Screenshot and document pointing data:
·····
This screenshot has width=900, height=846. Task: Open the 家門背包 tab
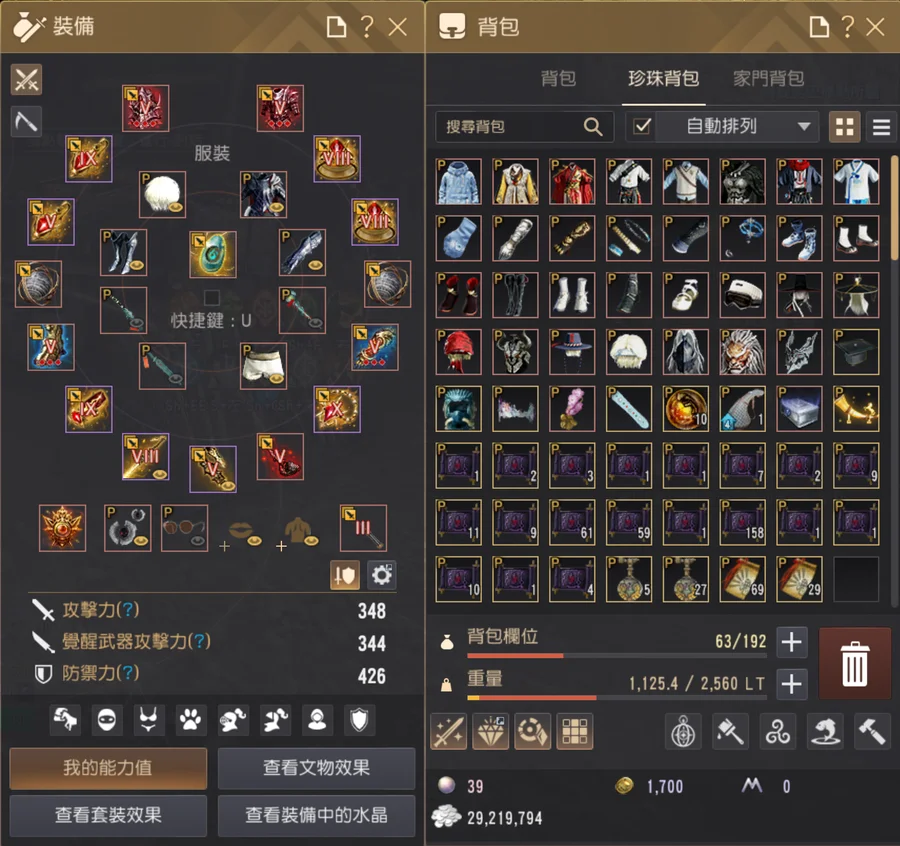[768, 78]
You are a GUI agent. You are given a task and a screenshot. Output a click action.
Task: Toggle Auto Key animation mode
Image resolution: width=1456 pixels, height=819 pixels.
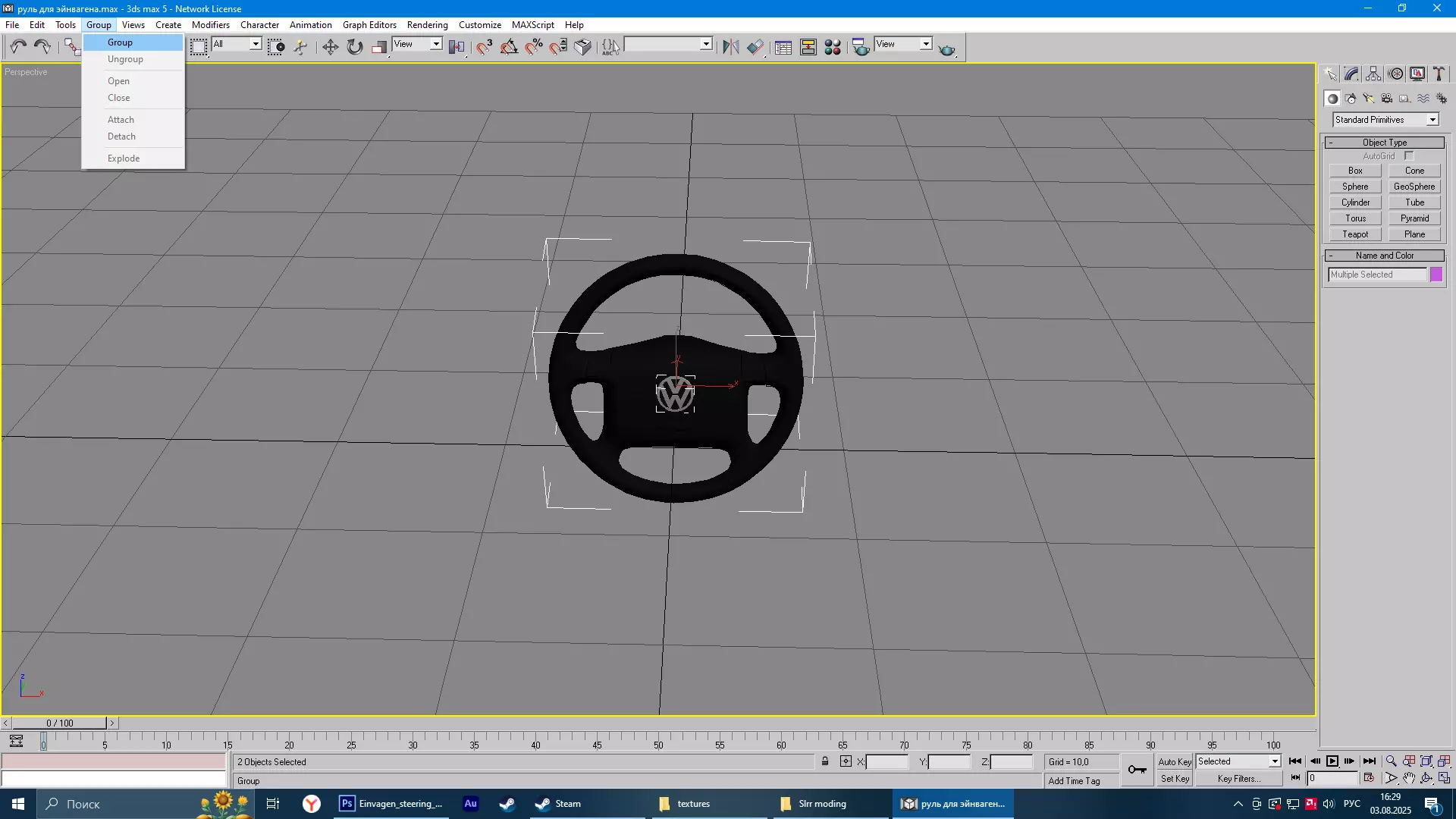click(1174, 761)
·····
Task to carry out: Arrange the records above as a two-column CSV with the headers instruction and location, one row per record. Put each record's text and its answer in their own double-quoted fields, replace line breaks with spaces, and leave out the pictures.

Result:
instruction,location
"This screenshot has width=900, height=846. Task: Open the 家門背包 tab","[768, 78]"
"You are a GUI agent. You are given a task and a screenshot. Output a click action. Task: Toggle Auto Key animation mode Image resolution: width=1456 pixels, height=819 pixels.","click(1174, 761)"